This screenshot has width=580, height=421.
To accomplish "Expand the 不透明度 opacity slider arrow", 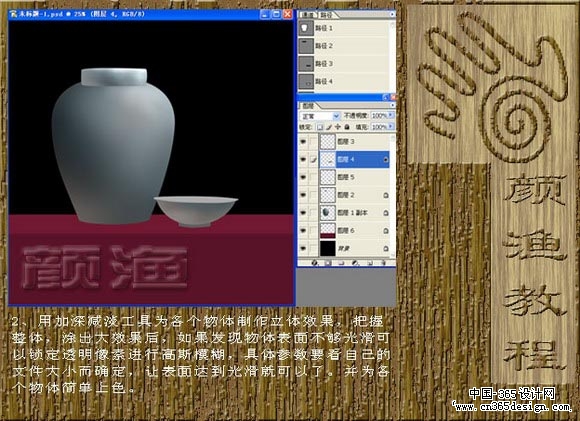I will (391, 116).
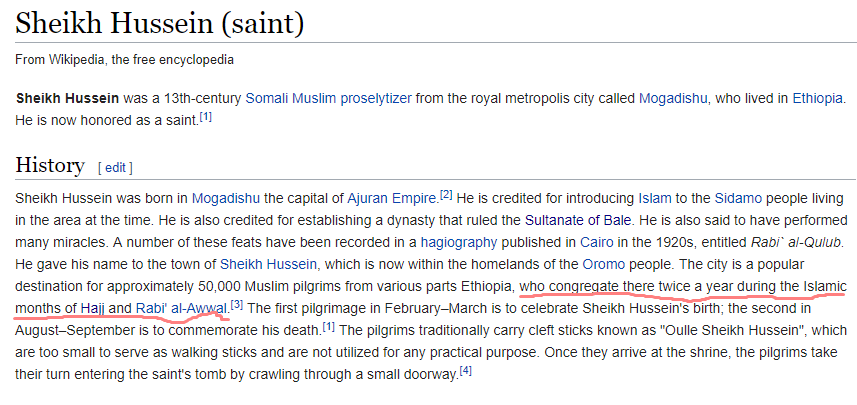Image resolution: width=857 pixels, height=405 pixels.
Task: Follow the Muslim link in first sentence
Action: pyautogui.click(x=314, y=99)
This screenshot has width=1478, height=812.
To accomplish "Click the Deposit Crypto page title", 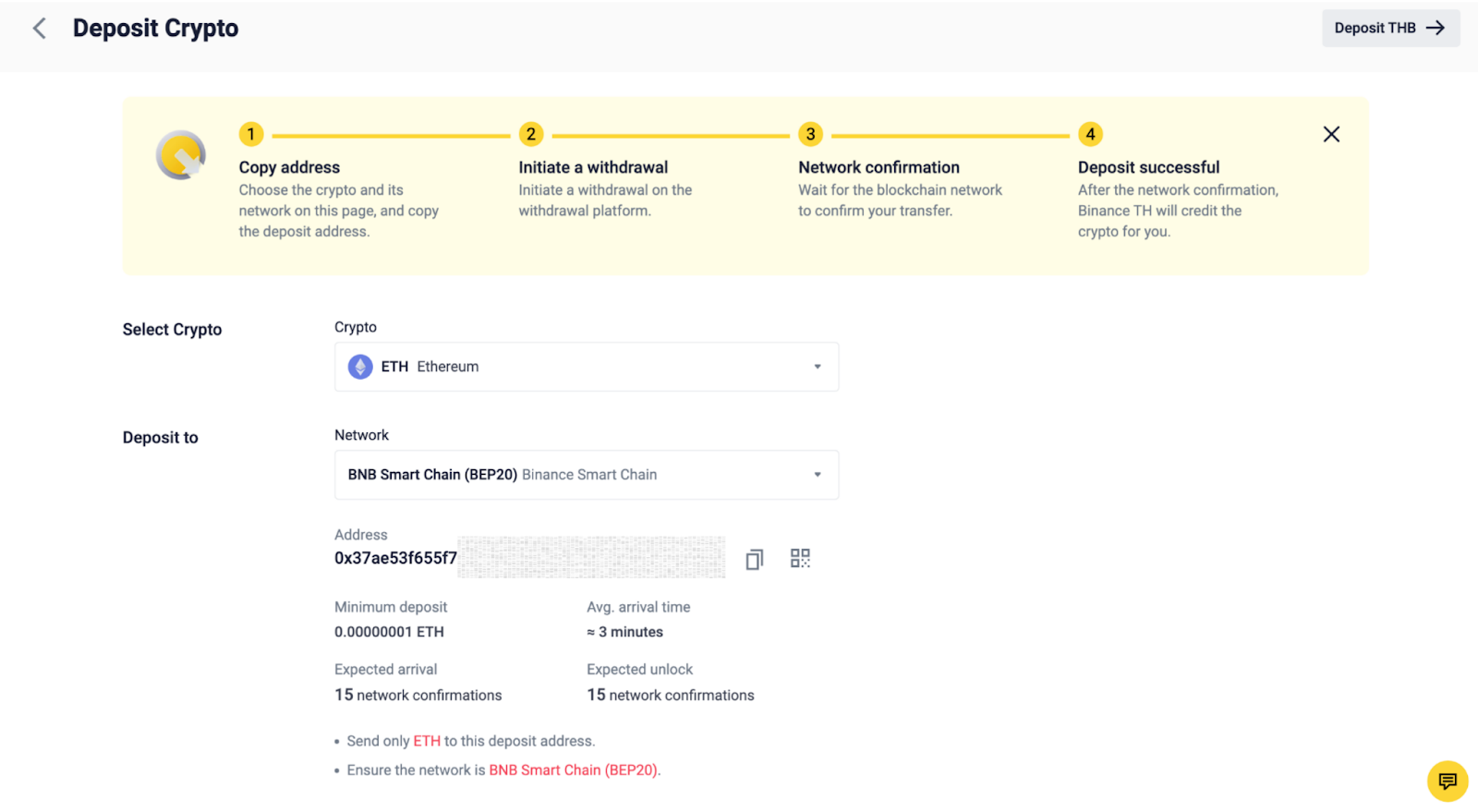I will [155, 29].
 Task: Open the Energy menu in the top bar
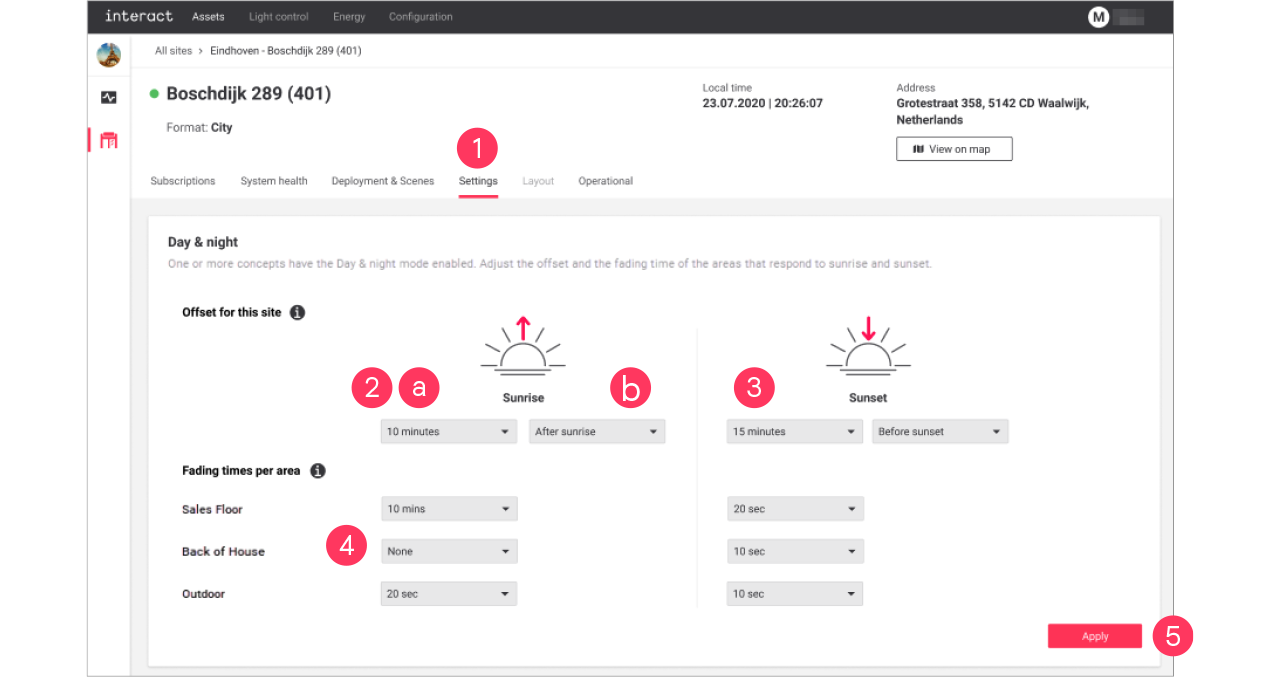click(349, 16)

Job
Pick out each line in the records above that contains the string "Task" and copy those lines in full.

Expected output
Task: Follow the Muslim link in first sentence
 Task: Open the Energy menu in the top bar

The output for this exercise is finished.